Options Trading is considered complex owing to its nature of high volatility. They are often debatable options as they are overwhelming and complicated. Although if one understands the foundations or basics, it becomes easy to trade. Options are also considered assets, although you must deal with them smartly to reap unmatched advantages.
is also called derivatives. The most common types will be forwards, futures, options & swaps. In this view, a derivative is a contract formed by more than two parties to derive value from assets. Such type assets could include stocks, bonds, indices, or commodities.
Types of options contracts
In general, two types of option contracts exist: American and European. American options allow you to exercise your stocks before the date of expiry. Although, the European options can only be exercised on the expiry date. In addition, exercise here means the rights to buying and selling options contracts.
Types of Option Trading
Stock Options Trading is of two types which are call and put.
Many experts define call options as similar to the down payment for any purchase that will make in the future. Hence, call options owners to have the right to buy assets on price at a predetermined date. You can become the owner of any stock options if you pay several premiums to the seller.

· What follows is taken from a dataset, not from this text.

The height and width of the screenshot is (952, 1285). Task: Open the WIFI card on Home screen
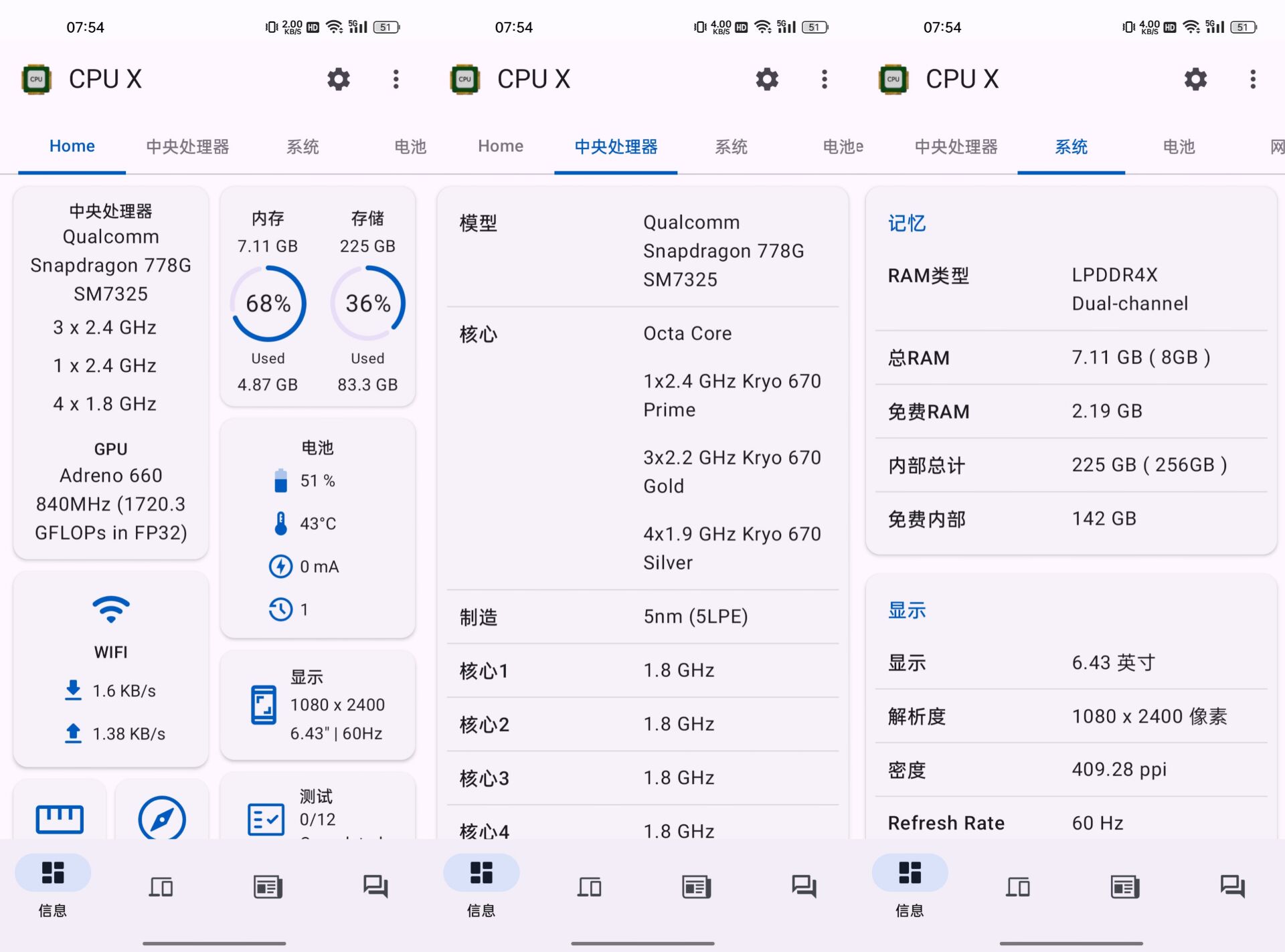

The buyers usually do it to earn high profitability, assuming the price will increase shortly. Thus, you will exercise your options only if you expect an increase else you might suffer huge losses.
Put Options are the reverse of call options. It allows you to sell options at a predetermined date and price. In put options, your bet will be against the market condition. Thus, you will only profit if the price falls more than the agreed. Thereby, you will be interpreting negative market movements.
The main difference between call and put options is that the former is for buying while the latter is for selling. In the call option, the buyer will have the right to purchase, although the owner will be obligated to sell. Input option, Buyers have the right to sell and obligations for buying any underlying assets at a predefined date.
Strategies for option trading
Stock Options Trading can help you to reap good profits if you adopt efficient strategies.
One such strategy is covered calls. These have become popular as the owners earn a higher income. You must write and call options on a set price to reduce the risks.
Married Puts are ones when the owners want to protect against downside risks when they hold any stocks. This type of strategy is like that of insurance policies. The owner will continuously buy put options equivalent to shares purchased. Owners incur a lower loss when the stock price falls when both long put and stock are collated.
Bull calls are also popular amongst investors. Hence, investors will buy calls at strike prices. The stocks will be sold at high strike prices. The call options have identical expiration dates of underlying assets. This is done when a price hike is expected.
Bear put spread strategies are also vertical type. The owners purchase options at a high price and sell puts at lower prices. Investors will adopt this strategy when they expect a price drop in options trading.
Protective collars are purchasing out-of-the-money put options and writing off call options. Investors adopt this strategy when the stock is experiencing higher substantial gains. By adopting the strategy, the investors will lock the sale price, thus adopting a downside protection strategy.
Call Ratio Back Spread is popular owing to its simplicity. Traders make good profits when the market is high and will also earn some revenue when the market is down. In this strategy, the trader incurs lower losses and reaps higher profits. By adopting this strategy, the investor will buy two OTM call options while will sell only one ITM call option.
In a nutshell, Stock Option Trading refers to buying or selling of call-and-put options. These are adopted per market direction to expand profits and lower losses from trading. Call options give you the right to purchase underlying stocks, while the put option provides the right to sell.